*Task description*
Write out the complete Down syndrome article below, word for word.

*Document passage*
=== Section Start ===

Down Syndrome: How can a multidisciplinary approach help?
Down syndrome is a genetic disorder that is caused by the presence of a third copy of chromosome 21. A person with down syndrome often has poor muscle tone, hypermobility, and distinct facial features in addition to heart defects, gastrointestinal defects, immune disorders, obesity and spinal problems. Because of these complications, a child with down syndrome will likely be delayed with meeting many milestones. Rehabilitative services will play an important role throughout the life of a child with down syndrome to help them meet milestones and be as independent as possible.
How does PT help?
A child with down syndrome may need PT on and off their whole life. An initial physical therapy evaluation will include birth and medical history, strength and range of motion assessments, and a functional mobility assessment. Because low tone (hypotonia) is one of the characteristics of down syndrome, PT will be beneficial to address strength, balance, and postural needs. Some people with down syndrome may present with atlantoaxial instability, which is the misalignment of the first two vertebrae and can lead to a spinal cord injury if there is hyperextension of the neck. The physical therapist will be mindful of this, especially at younger ages, when developing a treatment program. Some people with down syndrome may have heart surgery to correct congenital heart defects and will often have restrictions in positions and activity following. They may lose some functional skills due to these prolonged restrictions and may need physical therapy for a short burst to boost their functional skills back to pre-surgery status. As children grow, they may visit a physical therapist on and off to help with independent transfers and mobility and help with general strengthening due to the low muscle tone and hypermobility that is associated with down syndrome. Getting your child involved in sports or other activities, in addition to a home exercise program, will be helpful carryover from therapy and will help to prevent obesity.

=== Section End ===

*Information supplied*
=== Section Start ===

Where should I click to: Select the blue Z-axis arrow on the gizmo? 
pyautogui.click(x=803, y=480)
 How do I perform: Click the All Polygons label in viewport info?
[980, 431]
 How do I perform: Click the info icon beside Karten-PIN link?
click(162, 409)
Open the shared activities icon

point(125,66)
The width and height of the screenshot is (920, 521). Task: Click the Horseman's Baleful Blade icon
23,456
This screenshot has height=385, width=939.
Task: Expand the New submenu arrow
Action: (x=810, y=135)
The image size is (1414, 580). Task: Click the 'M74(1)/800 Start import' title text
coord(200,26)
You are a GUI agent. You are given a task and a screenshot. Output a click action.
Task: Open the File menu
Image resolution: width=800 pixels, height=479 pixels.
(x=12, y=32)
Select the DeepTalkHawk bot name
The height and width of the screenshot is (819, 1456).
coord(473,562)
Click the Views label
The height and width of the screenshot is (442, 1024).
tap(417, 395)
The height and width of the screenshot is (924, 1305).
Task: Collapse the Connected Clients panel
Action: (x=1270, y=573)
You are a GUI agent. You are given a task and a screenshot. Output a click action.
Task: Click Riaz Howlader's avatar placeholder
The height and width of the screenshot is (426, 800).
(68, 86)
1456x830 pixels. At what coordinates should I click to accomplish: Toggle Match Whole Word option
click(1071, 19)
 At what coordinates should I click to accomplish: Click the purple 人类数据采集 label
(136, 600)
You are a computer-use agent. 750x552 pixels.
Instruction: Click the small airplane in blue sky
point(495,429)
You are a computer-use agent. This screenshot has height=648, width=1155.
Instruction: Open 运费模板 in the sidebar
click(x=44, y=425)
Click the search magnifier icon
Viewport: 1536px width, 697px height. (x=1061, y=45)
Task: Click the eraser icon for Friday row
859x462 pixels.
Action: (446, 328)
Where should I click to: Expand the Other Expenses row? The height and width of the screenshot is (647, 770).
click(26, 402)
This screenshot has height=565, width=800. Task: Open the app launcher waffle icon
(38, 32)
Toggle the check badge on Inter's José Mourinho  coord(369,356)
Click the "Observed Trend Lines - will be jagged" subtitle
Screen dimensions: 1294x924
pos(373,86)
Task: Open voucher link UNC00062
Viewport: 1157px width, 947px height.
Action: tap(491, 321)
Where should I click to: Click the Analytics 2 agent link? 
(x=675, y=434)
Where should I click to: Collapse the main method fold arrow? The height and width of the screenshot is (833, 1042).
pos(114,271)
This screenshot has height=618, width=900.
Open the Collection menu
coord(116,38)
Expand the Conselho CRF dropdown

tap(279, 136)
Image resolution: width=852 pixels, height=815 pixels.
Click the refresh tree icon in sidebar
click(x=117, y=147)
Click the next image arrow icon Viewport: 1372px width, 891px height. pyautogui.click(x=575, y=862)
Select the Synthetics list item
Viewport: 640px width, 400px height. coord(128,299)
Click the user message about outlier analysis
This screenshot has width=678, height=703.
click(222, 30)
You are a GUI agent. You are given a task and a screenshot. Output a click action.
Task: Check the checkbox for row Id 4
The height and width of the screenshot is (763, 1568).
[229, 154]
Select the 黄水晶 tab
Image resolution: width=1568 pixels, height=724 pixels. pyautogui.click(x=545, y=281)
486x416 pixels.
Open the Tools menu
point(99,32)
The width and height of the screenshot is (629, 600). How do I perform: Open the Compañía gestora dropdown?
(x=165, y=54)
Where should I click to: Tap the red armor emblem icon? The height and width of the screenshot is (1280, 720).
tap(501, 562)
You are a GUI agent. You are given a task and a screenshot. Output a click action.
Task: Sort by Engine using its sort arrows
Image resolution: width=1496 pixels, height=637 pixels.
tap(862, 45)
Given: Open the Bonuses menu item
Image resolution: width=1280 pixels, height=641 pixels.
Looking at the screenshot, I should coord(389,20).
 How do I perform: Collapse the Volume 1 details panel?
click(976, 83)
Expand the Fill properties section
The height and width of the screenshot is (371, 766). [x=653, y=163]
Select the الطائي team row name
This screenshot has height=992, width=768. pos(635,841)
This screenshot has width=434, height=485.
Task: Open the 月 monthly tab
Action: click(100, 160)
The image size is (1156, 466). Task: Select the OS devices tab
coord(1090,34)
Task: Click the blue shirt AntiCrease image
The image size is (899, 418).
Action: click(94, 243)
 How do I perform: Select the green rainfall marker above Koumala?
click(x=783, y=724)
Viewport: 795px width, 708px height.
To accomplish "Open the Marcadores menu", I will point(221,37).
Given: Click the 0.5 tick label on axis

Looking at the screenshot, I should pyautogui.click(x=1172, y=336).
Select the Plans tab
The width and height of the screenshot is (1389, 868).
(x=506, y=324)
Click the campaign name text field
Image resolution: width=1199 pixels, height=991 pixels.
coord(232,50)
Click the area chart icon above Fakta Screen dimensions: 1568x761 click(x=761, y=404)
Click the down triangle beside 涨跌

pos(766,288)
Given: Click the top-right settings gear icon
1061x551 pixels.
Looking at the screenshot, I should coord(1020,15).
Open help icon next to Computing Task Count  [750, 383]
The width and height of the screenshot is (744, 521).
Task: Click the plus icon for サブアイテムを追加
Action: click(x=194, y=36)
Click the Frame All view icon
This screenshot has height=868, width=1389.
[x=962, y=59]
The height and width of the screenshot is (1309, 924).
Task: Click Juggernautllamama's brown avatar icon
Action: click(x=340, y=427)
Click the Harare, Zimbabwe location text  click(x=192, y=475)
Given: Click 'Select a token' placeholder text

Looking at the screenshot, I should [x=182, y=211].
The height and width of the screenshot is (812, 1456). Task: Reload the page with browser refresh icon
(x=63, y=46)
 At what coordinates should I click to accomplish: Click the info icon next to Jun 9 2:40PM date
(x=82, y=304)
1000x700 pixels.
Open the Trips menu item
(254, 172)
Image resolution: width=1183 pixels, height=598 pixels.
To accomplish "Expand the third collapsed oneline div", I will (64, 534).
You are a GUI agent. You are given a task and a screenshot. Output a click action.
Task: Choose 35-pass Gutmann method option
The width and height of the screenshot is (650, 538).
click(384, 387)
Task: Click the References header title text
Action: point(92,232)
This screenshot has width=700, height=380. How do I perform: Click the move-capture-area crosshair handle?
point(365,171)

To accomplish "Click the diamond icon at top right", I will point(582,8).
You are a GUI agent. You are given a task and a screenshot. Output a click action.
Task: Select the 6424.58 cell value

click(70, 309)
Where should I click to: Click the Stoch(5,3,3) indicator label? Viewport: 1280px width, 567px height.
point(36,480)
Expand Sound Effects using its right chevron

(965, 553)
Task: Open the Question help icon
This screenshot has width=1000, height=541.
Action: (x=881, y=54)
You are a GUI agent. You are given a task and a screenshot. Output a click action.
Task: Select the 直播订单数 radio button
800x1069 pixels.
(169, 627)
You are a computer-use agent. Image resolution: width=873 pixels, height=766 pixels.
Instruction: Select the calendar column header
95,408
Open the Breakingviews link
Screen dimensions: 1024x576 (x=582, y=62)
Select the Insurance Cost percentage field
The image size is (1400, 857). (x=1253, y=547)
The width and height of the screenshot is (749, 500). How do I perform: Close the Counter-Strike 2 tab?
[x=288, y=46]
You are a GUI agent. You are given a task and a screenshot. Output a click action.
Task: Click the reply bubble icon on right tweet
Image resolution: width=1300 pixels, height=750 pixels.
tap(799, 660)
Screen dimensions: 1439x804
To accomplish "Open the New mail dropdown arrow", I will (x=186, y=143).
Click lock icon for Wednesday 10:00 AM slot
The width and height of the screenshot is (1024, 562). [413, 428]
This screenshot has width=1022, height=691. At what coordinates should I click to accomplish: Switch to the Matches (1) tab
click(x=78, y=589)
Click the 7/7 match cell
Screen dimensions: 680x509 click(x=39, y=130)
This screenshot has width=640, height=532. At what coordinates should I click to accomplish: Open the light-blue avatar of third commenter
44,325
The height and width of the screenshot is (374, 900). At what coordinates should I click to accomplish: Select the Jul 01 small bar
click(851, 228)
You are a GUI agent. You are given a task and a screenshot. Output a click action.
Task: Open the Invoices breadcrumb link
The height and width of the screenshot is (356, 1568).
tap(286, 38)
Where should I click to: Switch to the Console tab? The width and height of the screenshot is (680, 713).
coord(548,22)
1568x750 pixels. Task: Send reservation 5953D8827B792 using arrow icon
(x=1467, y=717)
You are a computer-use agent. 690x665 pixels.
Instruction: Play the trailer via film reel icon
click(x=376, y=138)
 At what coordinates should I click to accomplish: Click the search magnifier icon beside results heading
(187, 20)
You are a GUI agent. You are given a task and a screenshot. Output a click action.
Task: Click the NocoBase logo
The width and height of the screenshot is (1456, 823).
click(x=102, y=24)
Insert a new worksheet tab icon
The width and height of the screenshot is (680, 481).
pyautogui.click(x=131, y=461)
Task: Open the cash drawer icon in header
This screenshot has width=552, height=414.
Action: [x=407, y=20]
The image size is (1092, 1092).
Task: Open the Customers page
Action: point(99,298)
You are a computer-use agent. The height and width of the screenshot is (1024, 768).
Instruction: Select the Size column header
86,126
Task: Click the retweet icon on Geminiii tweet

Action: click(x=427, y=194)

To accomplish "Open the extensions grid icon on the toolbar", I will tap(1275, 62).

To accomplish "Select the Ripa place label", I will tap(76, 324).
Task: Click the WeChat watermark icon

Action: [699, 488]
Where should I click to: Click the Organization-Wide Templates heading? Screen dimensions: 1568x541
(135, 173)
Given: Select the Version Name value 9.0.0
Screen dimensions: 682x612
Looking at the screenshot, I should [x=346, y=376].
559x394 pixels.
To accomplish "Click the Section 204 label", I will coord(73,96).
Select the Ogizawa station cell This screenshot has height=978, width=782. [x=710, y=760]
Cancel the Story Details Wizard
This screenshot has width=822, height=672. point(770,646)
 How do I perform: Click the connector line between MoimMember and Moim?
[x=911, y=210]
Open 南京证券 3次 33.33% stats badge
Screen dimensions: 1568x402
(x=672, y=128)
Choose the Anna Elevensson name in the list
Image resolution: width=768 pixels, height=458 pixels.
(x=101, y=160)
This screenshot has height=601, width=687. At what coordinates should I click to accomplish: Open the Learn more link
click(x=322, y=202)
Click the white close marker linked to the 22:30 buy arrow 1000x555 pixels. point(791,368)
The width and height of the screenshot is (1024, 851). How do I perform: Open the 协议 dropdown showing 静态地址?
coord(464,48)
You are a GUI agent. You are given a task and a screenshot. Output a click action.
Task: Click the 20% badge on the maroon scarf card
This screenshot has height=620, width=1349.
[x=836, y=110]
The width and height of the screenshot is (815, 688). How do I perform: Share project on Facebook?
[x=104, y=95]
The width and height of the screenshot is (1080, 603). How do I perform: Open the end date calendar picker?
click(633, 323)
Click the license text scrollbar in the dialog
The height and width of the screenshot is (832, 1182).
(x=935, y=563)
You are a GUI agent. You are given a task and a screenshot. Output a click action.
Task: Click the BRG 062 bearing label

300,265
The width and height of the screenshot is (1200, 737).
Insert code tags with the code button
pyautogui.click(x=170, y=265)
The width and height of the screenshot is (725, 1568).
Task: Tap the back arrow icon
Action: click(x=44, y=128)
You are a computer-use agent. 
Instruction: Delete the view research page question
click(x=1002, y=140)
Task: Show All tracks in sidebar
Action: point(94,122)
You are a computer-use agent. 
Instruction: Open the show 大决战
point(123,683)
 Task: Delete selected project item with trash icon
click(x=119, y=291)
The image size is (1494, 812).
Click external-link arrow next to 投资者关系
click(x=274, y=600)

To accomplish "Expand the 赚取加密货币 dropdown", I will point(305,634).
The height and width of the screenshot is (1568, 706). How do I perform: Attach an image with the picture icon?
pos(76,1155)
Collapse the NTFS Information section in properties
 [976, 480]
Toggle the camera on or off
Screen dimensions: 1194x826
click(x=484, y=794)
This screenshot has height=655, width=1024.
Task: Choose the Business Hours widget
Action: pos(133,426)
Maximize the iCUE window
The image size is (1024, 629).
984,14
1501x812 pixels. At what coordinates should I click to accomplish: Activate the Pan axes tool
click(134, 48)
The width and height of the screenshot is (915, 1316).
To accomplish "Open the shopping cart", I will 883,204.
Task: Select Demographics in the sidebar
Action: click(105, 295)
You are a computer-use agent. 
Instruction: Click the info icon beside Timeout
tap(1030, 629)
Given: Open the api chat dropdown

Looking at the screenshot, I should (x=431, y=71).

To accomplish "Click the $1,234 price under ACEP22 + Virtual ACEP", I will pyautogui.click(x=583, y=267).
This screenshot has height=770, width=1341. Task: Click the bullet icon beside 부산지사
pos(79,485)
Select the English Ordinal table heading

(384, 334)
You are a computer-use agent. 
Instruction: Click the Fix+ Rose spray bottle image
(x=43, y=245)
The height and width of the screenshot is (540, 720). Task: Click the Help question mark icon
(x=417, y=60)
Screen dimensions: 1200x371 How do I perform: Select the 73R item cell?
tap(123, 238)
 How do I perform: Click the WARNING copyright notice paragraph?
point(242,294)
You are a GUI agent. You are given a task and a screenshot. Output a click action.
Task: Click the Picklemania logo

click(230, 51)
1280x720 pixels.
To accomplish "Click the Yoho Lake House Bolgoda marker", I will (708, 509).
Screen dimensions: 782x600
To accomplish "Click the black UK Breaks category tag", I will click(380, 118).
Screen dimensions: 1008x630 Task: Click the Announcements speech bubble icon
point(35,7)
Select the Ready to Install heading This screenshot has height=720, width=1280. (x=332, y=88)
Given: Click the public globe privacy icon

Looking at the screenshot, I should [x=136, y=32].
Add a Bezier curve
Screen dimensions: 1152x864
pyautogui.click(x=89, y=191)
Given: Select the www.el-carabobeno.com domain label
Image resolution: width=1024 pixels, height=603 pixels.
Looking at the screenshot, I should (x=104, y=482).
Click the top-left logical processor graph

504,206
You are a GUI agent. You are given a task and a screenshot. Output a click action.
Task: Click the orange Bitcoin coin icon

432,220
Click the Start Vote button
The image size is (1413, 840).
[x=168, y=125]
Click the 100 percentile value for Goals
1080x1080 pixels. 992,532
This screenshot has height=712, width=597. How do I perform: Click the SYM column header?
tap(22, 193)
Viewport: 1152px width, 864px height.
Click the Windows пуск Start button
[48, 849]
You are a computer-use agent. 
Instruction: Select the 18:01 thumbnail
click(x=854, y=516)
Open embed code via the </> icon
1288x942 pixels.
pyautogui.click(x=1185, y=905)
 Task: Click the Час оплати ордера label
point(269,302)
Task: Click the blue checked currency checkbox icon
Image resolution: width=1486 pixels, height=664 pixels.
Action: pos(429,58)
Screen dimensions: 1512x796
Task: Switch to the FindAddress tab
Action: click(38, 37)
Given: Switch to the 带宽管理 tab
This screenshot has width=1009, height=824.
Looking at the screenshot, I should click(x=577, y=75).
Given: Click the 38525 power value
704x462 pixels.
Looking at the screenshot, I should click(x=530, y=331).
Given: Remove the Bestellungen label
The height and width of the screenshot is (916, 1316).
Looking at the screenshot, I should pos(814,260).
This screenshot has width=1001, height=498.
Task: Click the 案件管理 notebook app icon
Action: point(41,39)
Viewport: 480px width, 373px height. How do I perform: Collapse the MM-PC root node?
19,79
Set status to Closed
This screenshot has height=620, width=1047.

=== Section End ===

*Written reply*
Down Syndrome: How can a multidisciplinary approach help?
Down syndrome is a genetic disorder that is caused by the presence of a third copy of chromosome 21. A person with down syndrome often has poor muscle tone, hypermobility, and distinct facial features in addition to heart defects, gastrointestinal defects, immune disorders, obesity and spinal problems. Because of these complications, a child with down syndrome will likely be delayed with meeting many milestones. Rehabilitative services will play an important role throughout the life of a child with down syndrome to help them meet milestones and be as independent as possible.
How does PT help?
A child with down syndrome may need PT on and off their whole life. An initial physical therapy evaluation will include birth and medical history, strength and range of motion assessments, and a functional mobility assessment. Because low tone (hypotonia) is one of the characteristics of down syndrome, PT will be beneficial to address strength, balance, and postural needs. Some people with down syndrome may present with atlantoaxial instability, which is the misalignment of the first two vertebrae and can lead to a spinal cord injury if there is hyperextension of the neck. The physical therapist will be mindful of this, especially at younger ages, when developing a treatment program. Some people with down syndrome may have heart surgery to correct congenital heart defects and will often have restrictions in positions and activity following. They may lose some functional skills due to these prolonged restrictions and may need physical therapy for a short burst to boost their functional skills back to pre-surgery status. As children grow, they may visit a physical therapist on and off to help with independent transfers and mobility and help with general strengthening due to the low muscle tone and hypermobility that is associated with down syndrome. Getting your child involved in sports or other activities, in addition to a home exercise program, will be helpful carryover from therapy and will help to prevent obesity.